総評全国金属労働組合神奈川地方本部旭ダイヤモンド支部

右代表者執行委員長

野田正史

右参加人

総評全国金属労働組合神奈川地方本部

右代表者執行委員長

山中寛

右両名訴訟代理人弁護士

三浦守正

伊藤幹郎

三野研太郎

横山国男

木村和夫

岡田尚

星山輝男

林良二

飯田伸一

武井共夫

右当事者間の東京高等裁判所昭和五五年(行コ)第六一号、第六二号、第七三号不当労働行為救済命令取消請求事件について、同裁判所が昭和五八年二月二八日言い渡した判決に対し、上告人から一部破棄を求める旨の上告の申立があった。よって、当裁判所は次のとおり判決する。

主文

本件上告を棄却する。

上告費用は上告人の負担とする。

理由

上告代理人岡昭吉の上告理由第一点について

論旨は、要するに、本件救済命令主文第五項は、上告人において同命令交付の日から一週間以内に同項所定の誓約書を参加人総評全国金属労働組合神奈川地方本部旭ダイヤモンド支部に対し交付するとともにこれを木板に墨書して上告人の玉川工場正面玄関付近に掲示すべきことを命じているところ、右の誓約書の交付及び掲示の義務は右の一週間の経過により消滅したから、同項は取り消されるべきであり、上告人はこの点を原審において主張したにもかかわらず、原判決がこの点について判断を示さなかったのは違法である、というのである。

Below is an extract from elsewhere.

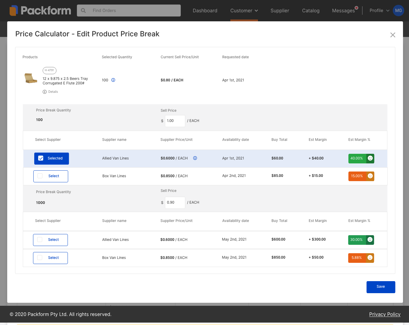Click info icon beside selected quantity 100
409x325 pixels.
click(x=113, y=80)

しかしながら、本件救済命令主文第五項にいう一週間は誓約書の交付及び掲示の履行を猶予する期間にすぎず、誓約書の交付及び掲示を履行しないまま同命令交付後約一週間が経過したからといって、誓約書の交付及び掲示の義務が消滅するものではなく、まして同項が違法となるものではない(最高裁昭和五六年(行ツ)第二〇五号、第二〇六号同六〇年七月一九日第三小法廷判決・民集三九巻五号一二六六頁参照)。したがって、上告人の原審における前記主張はそれ自体失当であり、原判決がこれに対し判断を示さなかったとしても、判決の結論に影響を及ぼすものではないから、論旨は結局採用することができない。

同第二点について

所論の点に関する原審の認定判断は、原判決挙示の証拠関係に照らし、正当として是認することができる。原判決に所論の違法はなく、論旨は採用することができない。

よって、行政事件訴訟法七条、民訴法四〇一条、九五条、八九条に従い、裁判官全員一致の意見で、主文のとおり判決する。

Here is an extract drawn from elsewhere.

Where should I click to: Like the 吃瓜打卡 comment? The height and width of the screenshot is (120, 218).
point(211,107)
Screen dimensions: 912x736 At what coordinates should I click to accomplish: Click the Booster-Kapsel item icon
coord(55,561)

(裁判長裁判官 安岡滿彦 裁判官 伊藤正己 裁判官 長島敦 裁判官 坂上壽夫)

上告代理人の上告理由

第一点 理由不備

一 原判決には、民事訴訟法三九五条一項六号に該当する理由不備がある。

初審命令主文第五項は上告人に対し、命令交付後一週間以内に同項に定める誓約書を、被上告人旭ダイヤモンド支部に手交するとともに、同項所定方式により一週間掲示すべきことを命じている。同命令書写が上告人に交付されたのは、昭和五一年四月三日であることに争いはない。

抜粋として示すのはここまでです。